- [Fragmento]

Siete días de enero es la película que Juan Antonio Bardem (dirección y guión) consagró a los hechos fatídicos ocurridos el 24 de enero de 1977, por los que resultaron asesinados varios abogados laboristas vinculados al Partido Comunista de España y a Comisiones Obreras. Al suceso se le conoció pronto mediatica y popularmente como la matanza de Atocha. Sin duda, el film es una buena muestra de cine político en el sentido más fuerte; en cuanto cine político partidario, concretamente en cuanto sirve a la lucha política del PCE (el propio Bardem declaró en 2002: «Hice la película porque consideré -y considero-que era mi deber como ciudadano, como cineasta y como comunista»).
Si la materia de la película es inseparable de la dialéctica política de la época, en cuanto a su forma, Bardem añade materiales documentales «reales» a los elaborados de modo ficticio, con lo que pretende proporcionar un mayor realismo a la cinta, una mayor potencia legitimadora y moral. Por ejemplo, incluyendo al final imágenes reales, documentales (no ficticias) procedentes del entierro de los asesinados.

- [Datos proporcionados]
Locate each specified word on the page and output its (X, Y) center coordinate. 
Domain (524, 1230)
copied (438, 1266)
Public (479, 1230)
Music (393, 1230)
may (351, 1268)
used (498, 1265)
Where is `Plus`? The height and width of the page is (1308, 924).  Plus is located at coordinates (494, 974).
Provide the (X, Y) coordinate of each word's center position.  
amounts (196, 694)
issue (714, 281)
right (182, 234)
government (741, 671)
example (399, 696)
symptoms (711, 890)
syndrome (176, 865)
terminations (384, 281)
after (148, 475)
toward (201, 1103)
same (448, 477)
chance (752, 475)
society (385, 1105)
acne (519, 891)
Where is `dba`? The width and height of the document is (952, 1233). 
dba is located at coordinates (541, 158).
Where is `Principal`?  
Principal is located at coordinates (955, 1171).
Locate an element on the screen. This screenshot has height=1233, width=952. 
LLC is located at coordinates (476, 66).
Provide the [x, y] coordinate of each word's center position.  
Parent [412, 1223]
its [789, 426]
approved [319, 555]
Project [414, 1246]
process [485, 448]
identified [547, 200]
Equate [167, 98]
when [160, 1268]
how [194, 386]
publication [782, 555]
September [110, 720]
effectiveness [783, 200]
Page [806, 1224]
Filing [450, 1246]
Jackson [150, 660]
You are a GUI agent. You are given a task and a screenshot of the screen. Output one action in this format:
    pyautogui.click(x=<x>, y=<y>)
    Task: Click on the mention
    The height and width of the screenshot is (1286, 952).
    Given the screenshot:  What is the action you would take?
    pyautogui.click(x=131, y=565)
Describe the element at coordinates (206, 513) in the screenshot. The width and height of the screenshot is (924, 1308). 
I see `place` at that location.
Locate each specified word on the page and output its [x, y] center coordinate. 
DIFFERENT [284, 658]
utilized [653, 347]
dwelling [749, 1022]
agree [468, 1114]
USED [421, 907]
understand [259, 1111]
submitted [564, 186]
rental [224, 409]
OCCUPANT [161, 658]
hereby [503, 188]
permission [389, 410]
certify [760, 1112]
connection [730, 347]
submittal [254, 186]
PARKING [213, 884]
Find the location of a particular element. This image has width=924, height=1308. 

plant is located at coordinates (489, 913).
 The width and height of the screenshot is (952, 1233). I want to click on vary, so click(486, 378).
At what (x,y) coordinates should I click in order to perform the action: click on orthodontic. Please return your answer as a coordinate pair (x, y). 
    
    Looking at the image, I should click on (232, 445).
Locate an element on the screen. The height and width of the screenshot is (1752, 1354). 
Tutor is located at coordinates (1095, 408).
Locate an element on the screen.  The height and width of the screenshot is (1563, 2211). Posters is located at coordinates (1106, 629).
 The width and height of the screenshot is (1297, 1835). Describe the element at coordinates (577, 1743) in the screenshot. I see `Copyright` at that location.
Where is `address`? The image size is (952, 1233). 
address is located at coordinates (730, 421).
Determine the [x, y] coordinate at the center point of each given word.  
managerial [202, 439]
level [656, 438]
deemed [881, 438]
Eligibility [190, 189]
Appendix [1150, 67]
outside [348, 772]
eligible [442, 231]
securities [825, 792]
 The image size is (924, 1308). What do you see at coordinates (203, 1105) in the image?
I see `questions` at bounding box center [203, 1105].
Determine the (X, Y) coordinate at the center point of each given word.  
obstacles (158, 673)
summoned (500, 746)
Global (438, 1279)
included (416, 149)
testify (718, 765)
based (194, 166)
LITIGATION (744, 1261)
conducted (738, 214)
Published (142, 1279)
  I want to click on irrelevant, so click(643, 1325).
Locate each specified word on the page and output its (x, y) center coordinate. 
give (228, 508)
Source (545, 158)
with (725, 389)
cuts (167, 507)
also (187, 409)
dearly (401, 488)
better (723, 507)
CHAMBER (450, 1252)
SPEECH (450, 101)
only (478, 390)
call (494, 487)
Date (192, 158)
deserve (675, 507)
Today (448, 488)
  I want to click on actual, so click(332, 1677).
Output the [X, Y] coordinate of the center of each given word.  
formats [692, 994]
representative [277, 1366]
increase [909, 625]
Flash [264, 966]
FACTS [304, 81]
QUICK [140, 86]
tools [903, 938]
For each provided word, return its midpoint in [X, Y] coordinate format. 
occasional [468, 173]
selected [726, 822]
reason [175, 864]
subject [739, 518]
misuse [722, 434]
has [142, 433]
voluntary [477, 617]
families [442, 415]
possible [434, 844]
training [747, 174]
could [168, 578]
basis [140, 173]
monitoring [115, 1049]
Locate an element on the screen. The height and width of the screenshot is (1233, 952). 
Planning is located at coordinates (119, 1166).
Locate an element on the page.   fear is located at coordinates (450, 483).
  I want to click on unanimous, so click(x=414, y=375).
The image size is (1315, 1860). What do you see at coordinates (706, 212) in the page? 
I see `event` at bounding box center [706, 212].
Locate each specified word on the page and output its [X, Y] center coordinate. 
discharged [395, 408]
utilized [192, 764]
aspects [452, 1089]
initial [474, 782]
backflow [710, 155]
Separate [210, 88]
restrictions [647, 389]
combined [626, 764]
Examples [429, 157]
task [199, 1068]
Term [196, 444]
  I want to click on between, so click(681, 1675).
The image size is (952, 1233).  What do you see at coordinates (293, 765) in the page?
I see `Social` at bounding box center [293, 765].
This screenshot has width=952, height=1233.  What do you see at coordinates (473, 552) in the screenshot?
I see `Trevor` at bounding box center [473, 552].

- [Acciones a realizar]
1 > Reproduce el tramo del fragmento sobre Siete días de enero que va desde "Si la materia" hasta "de los asesinados.".
2 > Según la cita de 2002 del fragmento sobre Siete días de enero, ¿en qué condiciones consideraba Bardem que hacer la película era su deber? Enuméralas todas.
3 > Escribe la continuación del fragmento sobre Siete días de enero a partir de su última frase.
Las filas no tienen ningún papel en lo que aquí se pide.

- [Soluciones]
1 >
Si la materia de la película es inseparable de la dialéctica política de la época, en cuanto a su forma, Bardem añade materiales documentales «reales» a los elaborados de modo ficticio, con lo que pretende proporcionar un mayor realismo a la cinta, una mayor potencia legitimadora y moral. Por ejemplo, incluyendo al final imágenes reales, documentales (no ficticias) procedentes del entierro de los asesinados.

2 > Como ciudadano, como cineasta y como comunista.

3 >
La tesis política que desarrolla cinematográficamente el comunista Bardem coincide con la idea de la «estrategia de la tensión», al modo fascista. Según esto, los hechos de Atocha constituirían una «provocación» fascista destinada a desequilibrar a los grupos de lucha obrera, esencialmente pacíficos. Bardem convierte en realidad cinematográfica esta idea partidaria; los comunistas aparecen como luchadores por la libertad del porvenir, en cambio, los «fascistas» vinculados a una caduca burguesía franquista («la cruzada de liberación no ha terminado todavía»), al clero, a la policía y a la milicia, son retratados sin reparar en gastos retóricos. Se cuestiona incluso la estética, o la misma sexualidad de los «fascistas»; episodios por cierto nada desdeñables, ya que permiten reforzar la impresión de gran decadencia de la «extrema derecha» española. Esta «derecha fascista» actuaría movida por impulsos más etológicos que morales o auténticamente filosóficos, y ello frente al desprendimiento e idealismo de los militantes comunistas. Se subraya, paralelamente, el contraste entre la unidad idealista y el cooperativismo de los comunistas, y el caos de corrupción, desunión y desconfianza que reina entre los «fascistas». Otro elemento a considerar: mientras que los fascistas apelan a la defensa de España, los comunistas lo hacen a la solidaridad de clase, al progreso y la «libertad».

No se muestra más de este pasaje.